UK at odds with Watson over liability estimate
UK – The UK government says it takes issue with Watson Wyatt’s estimate that the UK’s unfunded public sector pension liabilities are almost 600 billion pounds (888.8 billion euros).
Last week consulting firm Watson Wyatt estimated the UK’s unfunded public sector pension liabilities are around 580 billion pounds – up from the most recent official estimate of 380 billion pounds.
“We would take issue with that slightly,” said Louise Mason, spokeswoman in the Office of the Deputy Prime Minister, which oversees local government.
“What we would say is that public sector pension schemes are set up and operating a different way to company pension schemes. The long-term statutory nature of pension funds mean they don’t have to deal with liabilities immediately.”

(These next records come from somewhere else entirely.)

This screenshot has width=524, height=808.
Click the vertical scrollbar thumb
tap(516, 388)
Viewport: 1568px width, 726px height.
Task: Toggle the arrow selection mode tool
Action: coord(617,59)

At issue was the way local government schemes manage those liabilities, she said. She pointed out that the Local Government Pension Scheme in 2002-03 had a net income of 2.3 billion pounds.
The Local Government Pension Scheme is currently undergoing change, with proposals to amend the fund set to come into force in April 2005.
Under the plans, which go to Parliament in the autumn, the minimum age at which benefits can be paid will be raised to 55 from the current 50 – although not for current members born before April 1 1955.
Roy Wilson, chairman of the Local Government Pensions Committee, said: “We have considered the proposals carefully and have sought to balance the views of the employers that we represent.
“Whilst we believe that the basic structure of the Local Government Pension Scheme as a final salary scheme is best placed to deliver the security of the pensions promise to the local government workforce we recognise that the Scheme must be regulated on the basis of fairness and affordability.”
T B J Crossley, the head of the government’s Local Government Pensions Division, has written to local authorities to say that press reports about the future of UK public service pension provision raise “spurious and unnecessary questions about the scheme’s future which in turn provokes alarm within the membership”.